EDIT: Fiocchi .22 WMR is now being produced by CCI, as well. So, that leaves current offerings at: ArmsCor, Winchester, and CCI (including Speer, Remington, Hornady, Fiocchi, Federal); for commonly available brands. But, there may be "old stock" Fiocchi around, that was manufactured by ArmsCor.


----------



## Bax* (Dec 14, 2008)

I gotta say one of my favorite parts of the .22 WMR is the sound the bullet makes when it hits a jack rabbit. I really cant explain it because I have nothing to compare it to. But when I shoot a jack with a .22 LR I dont hear that sound, and when I shoot them with my .22 Hornet, .223, .204, and .17 HMR, I dont hear the thud that the .22 WMR makes


----------



## Bax* (Dec 14, 2008)

Saw this over on the fivesevenforum, kind of interesting little demonstration of the damage a .22 WMR can cause.


----------



## Last Man Standing (Dec 7, 2011)

Bax* said:


> I gotta say one of my favorite parts of the .22 WMR is the sound the bullet makes when it hits a jack rabbit. I really cant explain it because I have nothing to compare it to. But when I shoot a jack with a .22 LR I dont hear that sound, and when I shoot them with my .22 Hornet, .223, .204, and .17 HMR, I dont hear the thud that the .22 WMR makes


I noticed the same thing. It's a really solid thud, not especially loud or fast sounding, but just kind of a drawn out thump. I imagine that walking up and just kicking the rabbit real hard wouldn't sound too dissimilar.


----------



## chet (Sep 7, 2007)

you guys are mean..... shooting poor little defensless wabbits....... without inviting chet!!!!!


----------



## Bax* (Dec 14, 2008)

chet said:


> you guys are mean..... shooting poor little defensless wabbits....... without inviting chet!!!!!

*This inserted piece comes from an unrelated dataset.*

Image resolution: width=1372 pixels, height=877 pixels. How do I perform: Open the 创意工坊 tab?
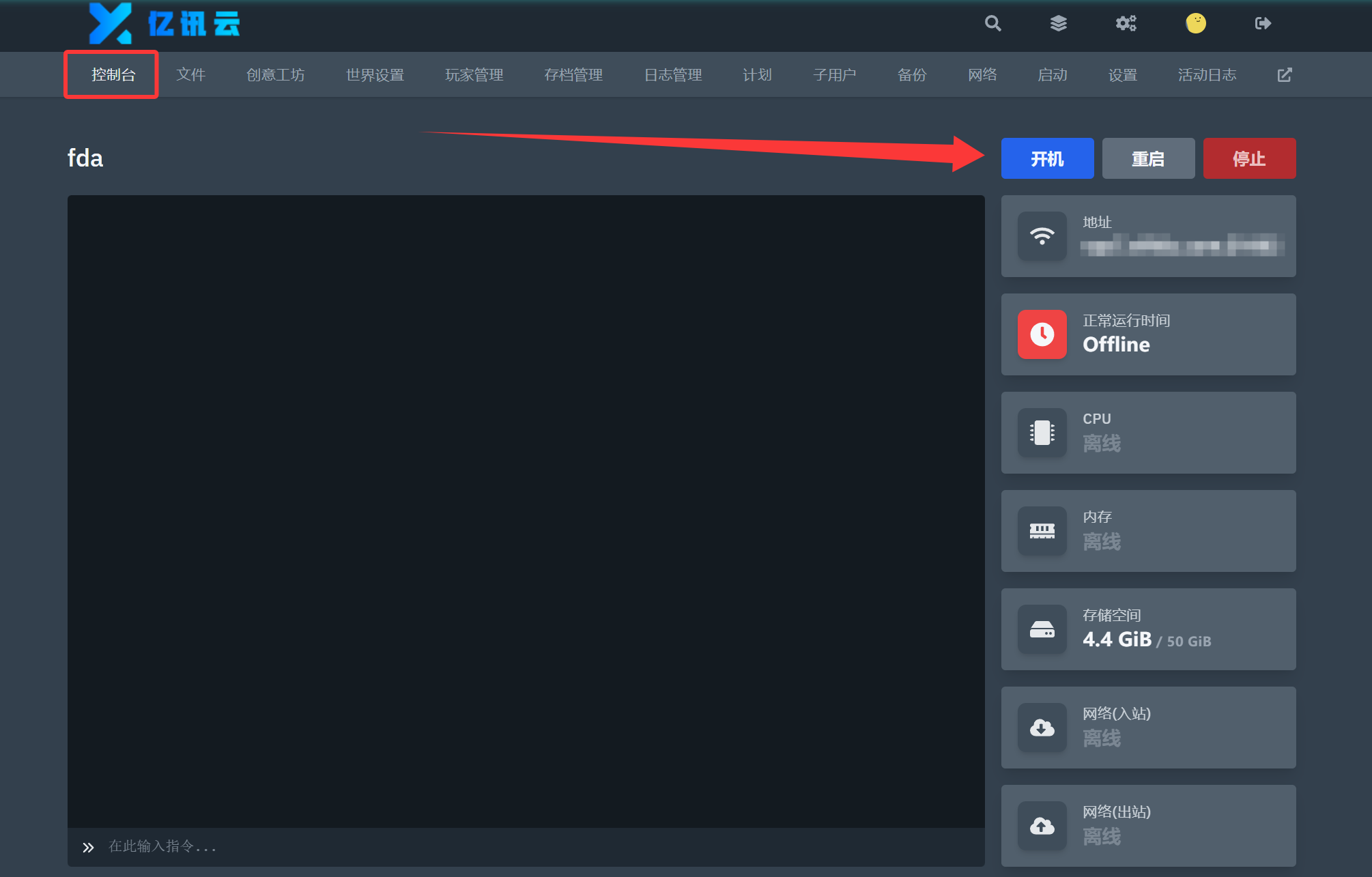tap(276, 75)
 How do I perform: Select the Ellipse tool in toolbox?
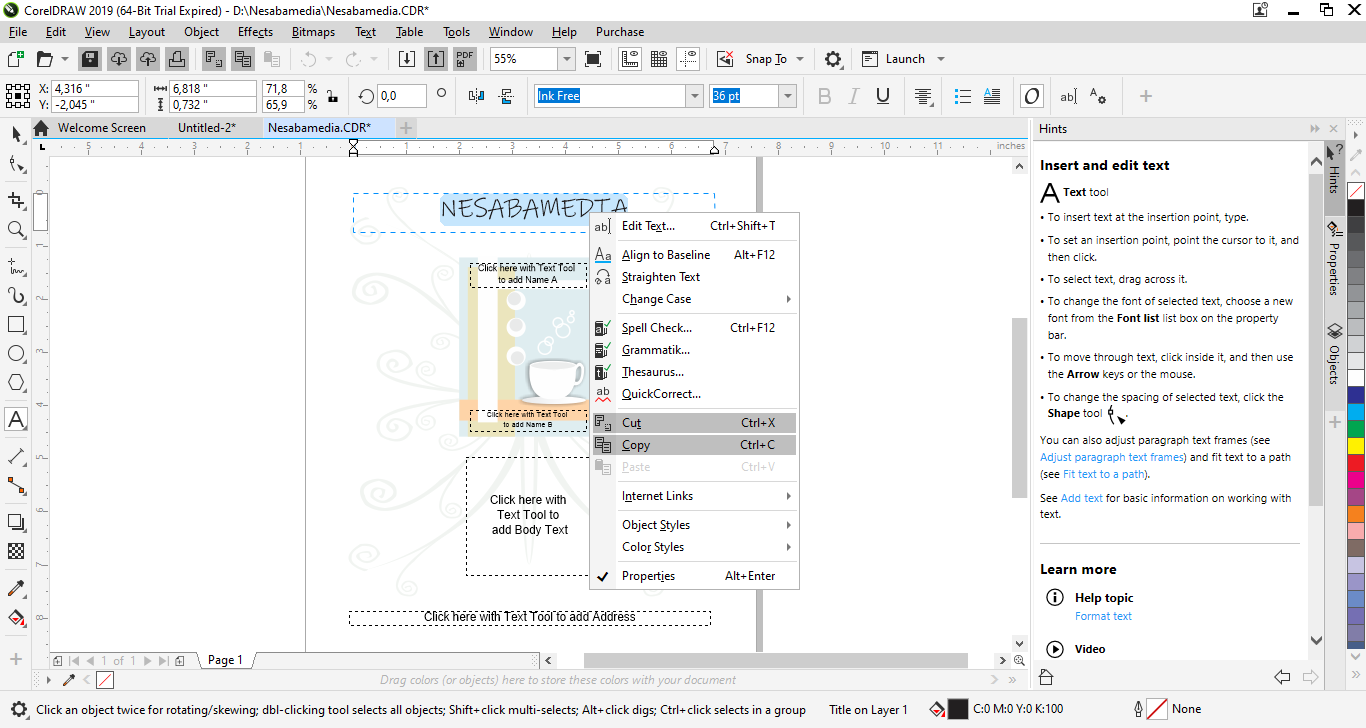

Chet, I will go bunny blastin with you any time


----------



## Cooky (Apr 25, 2011)

Bax* said:


> chet said:
> 
> 
> > you guys are mean..... shooting poor little defensless wabbits....... without inviting chet!!!!!
> ...


Honk and wave when you go by.


----------



## Bax* (Dec 14, 2008)

Ha! You'd think that everyone in the SL valley went your way or somethin'

Cooky, why dont you come too. We'll make it a UWN bunny blast


----------



## chet (Sep 7, 2007)

cooky, up there in them chained down junipers over there we used to see a few jacks. how's the numbers these days? maybe we should take a drive after the muzz.


----------



## Cooky (Apr 25, 2011)

chet said:


> cooky, up there in them chained down junipers over there we used to see a few jacks. how's the numbers these days? maybe we should take a drive after the muzz.


There still aren't enough to just go walking. After we get some snow so you can tell where there are concentrations we'll have to get out. Maybe I'll get that 9422M put back together by then. I had lunch at the Silver Sage today and didn't see one dead rabbit on the highway between here and there.


----------



## Bax* (Dec 14, 2008)

Ahh the Silver Sage.... I love geting enchiladas from them after hunting. They are probably terrible any other time, but after a hunt they are delicious!


----------



## Last Man Standing (Dec 7, 2011)

Bax* said:


> Ahh the Silver Sage.... I love geting enchiladas from them after hunting. They are probably terrible any other time, but after a hunt they are delicious!


Well, never had one after a hunt, but I've been there after camping and I'm gonna have to say it was probably the exertion of the hunt that made yours edible


----------